Entries supplied below:

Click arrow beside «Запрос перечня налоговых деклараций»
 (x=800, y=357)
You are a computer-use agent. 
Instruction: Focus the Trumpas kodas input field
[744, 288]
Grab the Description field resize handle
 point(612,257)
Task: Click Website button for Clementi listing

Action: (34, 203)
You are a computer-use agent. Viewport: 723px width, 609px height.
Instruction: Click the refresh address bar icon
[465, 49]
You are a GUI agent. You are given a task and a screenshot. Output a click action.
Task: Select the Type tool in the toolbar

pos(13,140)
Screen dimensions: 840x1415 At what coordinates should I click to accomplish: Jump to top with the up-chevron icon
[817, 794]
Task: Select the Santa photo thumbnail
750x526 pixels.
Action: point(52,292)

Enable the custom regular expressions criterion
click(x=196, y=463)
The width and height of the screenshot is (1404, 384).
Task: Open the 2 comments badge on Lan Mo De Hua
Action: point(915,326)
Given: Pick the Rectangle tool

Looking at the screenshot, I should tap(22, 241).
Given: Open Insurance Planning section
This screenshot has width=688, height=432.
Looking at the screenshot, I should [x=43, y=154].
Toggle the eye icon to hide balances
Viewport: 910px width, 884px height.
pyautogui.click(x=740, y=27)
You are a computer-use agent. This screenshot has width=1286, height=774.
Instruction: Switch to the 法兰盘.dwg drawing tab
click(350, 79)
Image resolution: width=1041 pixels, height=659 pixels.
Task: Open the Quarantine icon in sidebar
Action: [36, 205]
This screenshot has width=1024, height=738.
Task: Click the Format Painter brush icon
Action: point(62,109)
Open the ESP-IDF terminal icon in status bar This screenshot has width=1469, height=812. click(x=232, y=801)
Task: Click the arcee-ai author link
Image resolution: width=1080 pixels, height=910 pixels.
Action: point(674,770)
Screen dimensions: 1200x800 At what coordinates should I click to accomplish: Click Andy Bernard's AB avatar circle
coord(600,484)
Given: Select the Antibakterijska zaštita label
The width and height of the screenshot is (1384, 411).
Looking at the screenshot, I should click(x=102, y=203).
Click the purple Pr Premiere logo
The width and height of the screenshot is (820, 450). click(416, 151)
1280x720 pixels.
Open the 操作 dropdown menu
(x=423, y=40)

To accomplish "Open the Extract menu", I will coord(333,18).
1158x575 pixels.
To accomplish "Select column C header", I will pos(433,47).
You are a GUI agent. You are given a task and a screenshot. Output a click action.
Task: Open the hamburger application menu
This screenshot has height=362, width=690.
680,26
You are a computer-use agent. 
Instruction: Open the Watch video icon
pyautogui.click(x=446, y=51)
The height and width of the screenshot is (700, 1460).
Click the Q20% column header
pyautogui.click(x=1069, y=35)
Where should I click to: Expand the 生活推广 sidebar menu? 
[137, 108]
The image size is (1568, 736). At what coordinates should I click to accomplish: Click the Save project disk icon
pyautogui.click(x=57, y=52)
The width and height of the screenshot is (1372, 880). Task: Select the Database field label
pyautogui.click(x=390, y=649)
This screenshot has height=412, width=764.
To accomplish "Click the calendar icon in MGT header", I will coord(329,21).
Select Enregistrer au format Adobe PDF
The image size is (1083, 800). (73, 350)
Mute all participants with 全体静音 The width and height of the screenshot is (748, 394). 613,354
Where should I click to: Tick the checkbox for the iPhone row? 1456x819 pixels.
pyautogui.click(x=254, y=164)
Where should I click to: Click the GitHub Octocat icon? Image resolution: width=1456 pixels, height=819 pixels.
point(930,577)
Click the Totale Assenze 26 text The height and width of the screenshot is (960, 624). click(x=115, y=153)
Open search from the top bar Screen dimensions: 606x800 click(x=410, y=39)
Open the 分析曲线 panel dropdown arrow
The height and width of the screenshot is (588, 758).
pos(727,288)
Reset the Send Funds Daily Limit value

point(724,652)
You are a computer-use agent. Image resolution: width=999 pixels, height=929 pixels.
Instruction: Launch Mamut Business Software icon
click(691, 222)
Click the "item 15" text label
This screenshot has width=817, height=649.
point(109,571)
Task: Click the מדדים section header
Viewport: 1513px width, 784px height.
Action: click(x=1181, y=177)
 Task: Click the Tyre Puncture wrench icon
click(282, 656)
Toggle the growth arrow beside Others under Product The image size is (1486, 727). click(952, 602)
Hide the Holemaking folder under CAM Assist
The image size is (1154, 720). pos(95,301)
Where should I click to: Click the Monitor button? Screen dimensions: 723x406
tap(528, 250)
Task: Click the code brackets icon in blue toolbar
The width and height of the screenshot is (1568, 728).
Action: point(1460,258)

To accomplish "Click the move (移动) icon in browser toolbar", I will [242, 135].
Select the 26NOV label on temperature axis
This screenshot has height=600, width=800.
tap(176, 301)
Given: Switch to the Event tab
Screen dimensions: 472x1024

End of Entries supplied.

◆ What you need to do ◆
Return exactly what appears above, from the first line of the entries to the line with "Task: Click the arcee-ai author link", inclusive.

◆ Solved exercise ◆
Click arrow beside «Запрос перечня налоговых деклараций»
 (x=800, y=357)
You are a computer-use agent. 
Instruction: Focus the Trumpas kodas input field
[744, 288]
Grab the Description field resize handle
 point(612,257)
Task: Click Website button for Clementi listing

Action: (34, 203)
You are a computer-use agent. Viewport: 723px width, 609px height.
Instruction: Click the refresh address bar icon
[465, 49]
You are a GUI agent. You are given a task and a screenshot. Output a click action.
Task: Select the Type tool in the toolbar

pos(13,140)
Screen dimensions: 840x1415 At what coordinates should I click to accomplish: Jump to top with the up-chevron icon
[817, 794]
Task: Select the Santa photo thumbnail
750x526 pixels.
Action: point(52,292)

Enable the custom regular expressions criterion
click(x=196, y=463)
The width and height of the screenshot is (1404, 384).
Task: Open the 2 comments badge on Lan Mo De Hua
Action: point(915,326)
Given: Pick the Rectangle tool

Looking at the screenshot, I should tap(22, 241).
Given: Open Insurance Planning section
This screenshot has width=688, height=432.
Looking at the screenshot, I should [x=43, y=154].
Toggle the eye icon to hide balances
Viewport: 910px width, 884px height.
pyautogui.click(x=740, y=27)
You are a computer-use agent. This screenshot has width=1286, height=774.
Instruction: Switch to the 法兰盘.dwg drawing tab
click(350, 79)
Image resolution: width=1041 pixels, height=659 pixels.
Task: Open the Quarantine icon in sidebar
Action: [36, 205]
This screenshot has width=1024, height=738.
Task: Click the Format Painter brush icon
Action: point(62,109)
Open the ESP-IDF terminal icon in status bar This screenshot has width=1469, height=812. click(x=232, y=801)
Task: Click the arcee-ai author link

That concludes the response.